As today’s news reports clearly show, Iran already has short and medium-range missiles capable of reaching U.S. forces and allies in the region and is also pursuing long-range ballistic missiles to enable it to reach Europe and possibly  the U.S..

Notably, Iranian officials were present at the July 2006 North Korea missile tests, which included the firing of two long-range Taepodong-2 missiles—estimated by U.S. intelligence agencies as having a potential range reaching as far as Alaska.

Three UN Security Council resolutions have been adopted that require Iran to suspend uranium enrichment and reprocessing efforts but require only minimal sanctions for Iran’s failure to adhere to its nonproliferation obligations.

At the same time, the regime’s strategy of delay, manipulation, and selective threats has succeeded in securing inducements from the rest of the world.

Earlier this month, Javier Solana, the European Union’s foreign policy chief, was back in Tehran, presenting his latest offer from the P5 +1 groups of nations.

This most recent offer to Iran includes expanded cooperation in telecommunications, agriculture, and civil aviation, but also nuclear fuel guarantees and assistance in building a light water nuclear reactor! 

Yes, we are offering Iran nuclear assistance for peaceful purposes as a means of convincing the Iranian leadership to give up a nuclear program, which they claim is for peaceful purposes.

This conflicting approach is reminiscent of another six-nation process involving another rogue regime of proliferation concern. 

That is, of course, North Korea. The Six-party Talks on North Korea’s nuclear program that recently resulted in the President’s announcement that he intends to remove North Korea from the list of state-sponsors of terrorism, in exchange for a declaration by North Korea that fails to address:
• the number of plutonium weapons it produced,
• the assistance provided to Syria and other state-sponsors of terrorism, and
• North Korea’s uranium enrichment and reprocessing activities.
 
The similarities are there and are frightening.

Although we rightly focus on Iran’s nuclear program, there are other threats as well.
 
Among the most important is the Iranian regime’s status as the world’s leading state sponsor of Islamist militants, which it uses to undermine governments and countries in the region and beyond.

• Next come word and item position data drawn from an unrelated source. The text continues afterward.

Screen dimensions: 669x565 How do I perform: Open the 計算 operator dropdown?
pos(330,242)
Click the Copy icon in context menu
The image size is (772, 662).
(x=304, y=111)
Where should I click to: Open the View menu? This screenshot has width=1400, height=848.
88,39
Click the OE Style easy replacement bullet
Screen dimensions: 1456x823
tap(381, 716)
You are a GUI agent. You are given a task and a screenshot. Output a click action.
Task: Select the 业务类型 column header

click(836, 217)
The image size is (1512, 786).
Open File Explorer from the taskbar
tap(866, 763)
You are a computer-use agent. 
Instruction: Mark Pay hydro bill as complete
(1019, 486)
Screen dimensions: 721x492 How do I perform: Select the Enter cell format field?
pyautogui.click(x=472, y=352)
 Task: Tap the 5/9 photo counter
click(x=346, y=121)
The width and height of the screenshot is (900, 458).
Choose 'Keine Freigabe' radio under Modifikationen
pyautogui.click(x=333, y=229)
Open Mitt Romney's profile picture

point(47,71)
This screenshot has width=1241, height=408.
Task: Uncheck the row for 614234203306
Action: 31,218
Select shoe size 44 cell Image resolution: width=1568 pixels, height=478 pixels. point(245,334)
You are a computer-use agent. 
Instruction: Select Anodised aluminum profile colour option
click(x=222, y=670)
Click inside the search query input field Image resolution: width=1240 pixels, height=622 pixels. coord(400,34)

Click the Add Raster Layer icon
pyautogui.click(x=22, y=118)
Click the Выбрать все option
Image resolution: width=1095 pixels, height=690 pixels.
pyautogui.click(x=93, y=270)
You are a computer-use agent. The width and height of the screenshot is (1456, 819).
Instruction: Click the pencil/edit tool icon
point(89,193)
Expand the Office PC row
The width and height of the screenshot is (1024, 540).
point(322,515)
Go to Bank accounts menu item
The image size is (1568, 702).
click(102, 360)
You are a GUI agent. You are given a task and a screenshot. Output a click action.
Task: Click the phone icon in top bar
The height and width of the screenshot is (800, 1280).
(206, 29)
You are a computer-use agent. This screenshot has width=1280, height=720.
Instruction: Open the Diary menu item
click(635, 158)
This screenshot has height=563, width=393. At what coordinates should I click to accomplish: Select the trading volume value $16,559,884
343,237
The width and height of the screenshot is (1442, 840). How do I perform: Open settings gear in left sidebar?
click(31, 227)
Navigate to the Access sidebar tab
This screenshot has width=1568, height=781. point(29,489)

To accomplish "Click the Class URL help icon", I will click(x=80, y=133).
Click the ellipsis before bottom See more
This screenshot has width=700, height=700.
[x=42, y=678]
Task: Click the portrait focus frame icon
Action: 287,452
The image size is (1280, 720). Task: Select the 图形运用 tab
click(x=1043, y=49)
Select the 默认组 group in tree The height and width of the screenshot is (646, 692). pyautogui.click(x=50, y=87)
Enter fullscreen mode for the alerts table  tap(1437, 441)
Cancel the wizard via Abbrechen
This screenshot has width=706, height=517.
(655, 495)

One need look no further than the 1994 bombing of the AMIA Jewish community center in Buenos Aires, Argentina to understand Iran’s reach half a world away.

Extensive evidence links the planning of the horrific attacks to the Iranian regime, and the execution of the attacks by the extremist group, Hezbollah, which is based in Lebanon, supported by Syria, and sponsored by Iran.

In fact, following investigations by the government of Argentina, it was concluded the AMIA bombing “was organized by the highest leaders of the former government of… Iran”.

The AMIA attacks resulted in the death of 85 people, and more than 300 wounded.

This demonstrates the clear and direct threat the Iranian regime poses to our national security.

I would appreciate your describing the steps the Administration is taking to develop an effective strategy to counter the Iranian regime’s expanding reach.

Finally, let me briefly turn to the subject of our relations with Russia and the Russian Federation’s assistance to Iran.

On May 13th, the Administration submitted to Congress the proposed U.S.-Russian nuclear cooperation agreement.

Yet, at the same time, it was asking for an extension of the waiver of provisions in the Iran/North Korea/Syria Nonproliferation Act that prohibit payments for Russian spacecraft used by U.S. for the International Space Station. 

The waiver is needed because the President cannot certify that the Russian government has taken satisfactory steps to prevent Russian assistance and transfers to Iran of technology and materials for missiles, and for both conventional and unconventional weapons programs.
 
Given this contradiction, on June 5th, several of my Republican colleagues and I, including a number on this Committee, sent a letter to President Bush asking him to withdraw from Congressional consideration, the proposed nuclear cooperation agreement with Russia.

I look forward to discussing this and other issues concerning the Iranian threat.